*** Opening of Listed entries ***
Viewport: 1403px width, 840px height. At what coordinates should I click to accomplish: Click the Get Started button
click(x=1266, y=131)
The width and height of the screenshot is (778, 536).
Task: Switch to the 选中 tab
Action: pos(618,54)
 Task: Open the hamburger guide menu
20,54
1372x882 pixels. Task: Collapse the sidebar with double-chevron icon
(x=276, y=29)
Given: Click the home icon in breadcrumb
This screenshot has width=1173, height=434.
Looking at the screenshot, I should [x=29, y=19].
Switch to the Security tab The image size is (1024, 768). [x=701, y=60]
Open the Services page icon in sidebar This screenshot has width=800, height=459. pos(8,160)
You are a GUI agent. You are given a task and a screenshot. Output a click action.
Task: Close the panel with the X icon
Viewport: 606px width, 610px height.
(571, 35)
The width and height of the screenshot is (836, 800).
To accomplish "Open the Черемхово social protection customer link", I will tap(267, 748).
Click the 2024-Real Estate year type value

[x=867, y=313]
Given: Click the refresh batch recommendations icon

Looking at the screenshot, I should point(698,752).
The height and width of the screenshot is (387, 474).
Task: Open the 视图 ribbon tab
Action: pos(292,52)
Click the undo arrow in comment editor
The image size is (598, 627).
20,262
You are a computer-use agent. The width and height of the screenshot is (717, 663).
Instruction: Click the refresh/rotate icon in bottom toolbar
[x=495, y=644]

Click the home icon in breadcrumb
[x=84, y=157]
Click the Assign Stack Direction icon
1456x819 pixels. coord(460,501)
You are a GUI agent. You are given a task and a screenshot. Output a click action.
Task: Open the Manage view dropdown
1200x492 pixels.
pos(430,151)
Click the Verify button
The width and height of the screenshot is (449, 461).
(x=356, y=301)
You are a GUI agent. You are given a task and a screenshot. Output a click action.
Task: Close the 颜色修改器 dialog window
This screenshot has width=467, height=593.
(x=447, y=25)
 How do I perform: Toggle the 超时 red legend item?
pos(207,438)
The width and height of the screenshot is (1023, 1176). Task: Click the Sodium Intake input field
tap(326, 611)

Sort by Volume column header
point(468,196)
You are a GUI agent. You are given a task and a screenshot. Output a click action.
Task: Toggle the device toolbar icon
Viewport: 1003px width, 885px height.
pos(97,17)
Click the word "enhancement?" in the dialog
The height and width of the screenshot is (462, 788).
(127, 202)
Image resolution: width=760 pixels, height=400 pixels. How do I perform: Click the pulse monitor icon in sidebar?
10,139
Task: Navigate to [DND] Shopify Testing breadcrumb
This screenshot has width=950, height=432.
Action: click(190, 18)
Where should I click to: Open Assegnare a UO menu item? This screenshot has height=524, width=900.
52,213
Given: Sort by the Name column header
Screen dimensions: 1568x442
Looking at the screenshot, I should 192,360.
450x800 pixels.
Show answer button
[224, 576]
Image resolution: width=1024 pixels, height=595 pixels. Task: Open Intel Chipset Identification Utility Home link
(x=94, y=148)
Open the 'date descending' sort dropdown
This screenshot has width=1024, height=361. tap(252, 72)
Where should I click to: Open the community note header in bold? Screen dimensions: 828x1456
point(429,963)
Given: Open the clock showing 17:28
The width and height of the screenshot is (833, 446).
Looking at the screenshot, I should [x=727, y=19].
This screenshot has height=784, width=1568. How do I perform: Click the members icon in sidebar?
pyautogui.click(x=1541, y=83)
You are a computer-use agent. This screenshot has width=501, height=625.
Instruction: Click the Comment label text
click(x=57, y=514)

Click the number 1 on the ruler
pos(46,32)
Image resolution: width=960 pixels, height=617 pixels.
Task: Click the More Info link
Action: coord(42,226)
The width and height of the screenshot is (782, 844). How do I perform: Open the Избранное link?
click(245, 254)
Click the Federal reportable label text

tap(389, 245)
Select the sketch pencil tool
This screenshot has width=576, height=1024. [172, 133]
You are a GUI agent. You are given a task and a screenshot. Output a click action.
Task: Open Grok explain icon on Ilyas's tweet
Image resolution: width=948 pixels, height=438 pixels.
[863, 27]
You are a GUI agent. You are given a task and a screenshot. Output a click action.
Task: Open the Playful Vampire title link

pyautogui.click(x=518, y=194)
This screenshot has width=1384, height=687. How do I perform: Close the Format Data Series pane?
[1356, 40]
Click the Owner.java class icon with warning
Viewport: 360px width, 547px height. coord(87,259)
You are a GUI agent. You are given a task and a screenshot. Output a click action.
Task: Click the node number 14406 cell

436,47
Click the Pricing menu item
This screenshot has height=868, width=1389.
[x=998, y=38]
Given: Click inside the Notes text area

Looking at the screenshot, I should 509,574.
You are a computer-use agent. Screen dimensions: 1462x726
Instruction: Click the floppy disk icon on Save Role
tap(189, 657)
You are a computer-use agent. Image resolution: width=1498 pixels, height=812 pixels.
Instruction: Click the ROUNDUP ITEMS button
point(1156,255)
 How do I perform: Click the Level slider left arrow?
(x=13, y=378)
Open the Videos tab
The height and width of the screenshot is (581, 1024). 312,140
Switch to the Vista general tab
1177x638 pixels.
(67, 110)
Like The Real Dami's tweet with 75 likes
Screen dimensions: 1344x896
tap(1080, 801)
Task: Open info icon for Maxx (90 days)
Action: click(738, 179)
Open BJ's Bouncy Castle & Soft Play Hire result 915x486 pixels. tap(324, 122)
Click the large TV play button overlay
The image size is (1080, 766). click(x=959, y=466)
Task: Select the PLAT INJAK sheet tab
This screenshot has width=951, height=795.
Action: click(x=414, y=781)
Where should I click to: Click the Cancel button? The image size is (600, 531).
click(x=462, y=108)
*** Close of Listed entries ***
The full listing above should be returned exactly as supplied.

### Result
Viewport: 1403px width, 840px height. At what coordinates should I click to accomplish: Click the Get Started button
click(x=1266, y=131)
The width and height of the screenshot is (778, 536).
Task: Switch to the 选中 tab
Action: pos(618,54)
 Task: Open the hamburger guide menu
20,54
1372x882 pixels. Task: Collapse the sidebar with double-chevron icon
(x=276, y=29)
Given: Click the home icon in breadcrumb
This screenshot has width=1173, height=434.
Looking at the screenshot, I should [x=29, y=19].
Switch to the Security tab The image size is (1024, 768). [x=701, y=60]
Open the Services page icon in sidebar This screenshot has width=800, height=459. pos(8,160)
You are a GUI agent. You are given a task and a screenshot. Output a click action.
Task: Close the panel with the X icon
Viewport: 606px width, 610px height.
(571, 35)
The width and height of the screenshot is (836, 800).
To accomplish "Open the Черемхово social protection customer link", I will tap(267, 748).
Click the 2024-Real Estate year type value

[x=867, y=313]
Given: Click the refresh batch recommendations icon

Looking at the screenshot, I should point(698,752).
The height and width of the screenshot is (387, 474).
Task: Open the 视图 ribbon tab
Action: pos(292,52)
Click the undo arrow in comment editor
The image size is (598, 627).
20,262
You are a computer-use agent. The width and height of the screenshot is (717, 663).
Instruction: Click the refresh/rotate icon in bottom toolbar
[x=495, y=644]

Click the home icon in breadcrumb
[x=84, y=157]
Click the Assign Stack Direction icon
1456x819 pixels. coord(460,501)
You are a GUI agent. You are given a task and a screenshot. Output a click action.
Task: Open the Manage view dropdown
1200x492 pixels.
pos(430,151)
Click the Verify button
The width and height of the screenshot is (449, 461).
(x=356, y=301)
You are a GUI agent. You are given a task and a screenshot. Output a click action.
Task: Close the 颜色修改器 dialog window
This screenshot has width=467, height=593.
(x=447, y=25)
 How do I perform: Toggle the 超时 red legend item?
pos(207,438)
The width and height of the screenshot is (1023, 1176). Task: Click the Sodium Intake input field
tap(326, 611)

Sort by Volume column header
point(468,196)
You are a GUI agent. You are given a task and a screenshot. Output a click action.
Task: Toggle the device toolbar icon
Viewport: 1003px width, 885px height.
pos(97,17)
Click the word "enhancement?" in the dialog
The height and width of the screenshot is (462, 788).
(127, 202)
Image resolution: width=760 pixels, height=400 pixels. How do I perform: Click the pulse monitor icon in sidebar?
10,139
Task: Navigate to [DND] Shopify Testing breadcrumb
This screenshot has width=950, height=432.
Action: click(190, 18)
Where should I click to: Open Assegnare a UO menu item? This screenshot has height=524, width=900.
52,213
Given: Sort by the Name column header
Screen dimensions: 1568x442
Looking at the screenshot, I should 192,360.
450x800 pixels.
Show answer button
[224, 576]
Image resolution: width=1024 pixels, height=595 pixels. Task: Open Intel Chipset Identification Utility Home link
(x=94, y=148)
Open the 'date descending' sort dropdown
This screenshot has width=1024, height=361. tap(252, 72)
Where should I click to: Open the community note header in bold? Screen dimensions: 828x1456
point(429,963)
Given: Open the clock showing 17:28
The width and height of the screenshot is (833, 446).
Looking at the screenshot, I should [x=727, y=19].
This screenshot has height=784, width=1568. How do I perform: Click the members icon in sidebar?
pyautogui.click(x=1541, y=83)
You are a computer-use agent. This screenshot has width=501, height=625.
Instruction: Click the Comment label text
click(x=57, y=514)

Click the number 1 on the ruler
pos(46,32)
Image resolution: width=960 pixels, height=617 pixels.
Task: Click the More Info link
Action: coord(42,226)
The width and height of the screenshot is (782, 844). How do I perform: Open the Избранное link?
click(245, 254)
Click the Federal reportable label text

tap(389, 245)
Select the sketch pencil tool
This screenshot has width=576, height=1024. [172, 133]
You are a GUI agent. You are given a task and a screenshot. Output a click action.
Task: Open Grok explain icon on Ilyas's tweet
Image resolution: width=948 pixels, height=438 pixels.
[863, 27]
You are a GUI agent. You are given a task and a screenshot. Output a click action.
Task: Open the Playful Vampire title link

pyautogui.click(x=518, y=194)
This screenshot has width=1384, height=687. How do I perform: Close the Format Data Series pane?
[1356, 40]
Click the Owner.java class icon with warning
Viewport: 360px width, 547px height. coord(87,259)
You are a GUI agent. You are given a task and a screenshot. Output a click action.
Task: Click the node number 14406 cell

436,47
Click the Pricing menu item
This screenshot has height=868, width=1389.
[x=998, y=38]
Given: Click inside the Notes text area

Looking at the screenshot, I should 509,574.
You are a computer-use agent. Screen dimensions: 1462x726
Instruction: Click the floppy disk icon on Save Role
tap(189, 657)
You are a computer-use agent. Image resolution: width=1498 pixels, height=812 pixels.
Instruction: Click the ROUNDUP ITEMS button
point(1156,255)
 How do I perform: Click the Level slider left arrow?
(x=13, y=378)
Open the Videos tab
The height and width of the screenshot is (581, 1024). 312,140
Switch to the Vista general tab
1177x638 pixels.
(67, 110)
Like The Real Dami's tweet with 75 likes
Screen dimensions: 1344x896
tap(1080, 801)
Task: Open info icon for Maxx (90 days)
Action: click(738, 179)
Open BJ's Bouncy Castle & Soft Play Hire result 915x486 pixels. tap(324, 122)
Click the large TV play button overlay
The image size is (1080, 766). click(x=959, y=466)
Task: Select the PLAT INJAK sheet tab
This screenshot has width=951, height=795.
Action: click(x=414, y=781)
Where should I click to: Click the Cancel button? The image size is (600, 531).
click(x=462, y=108)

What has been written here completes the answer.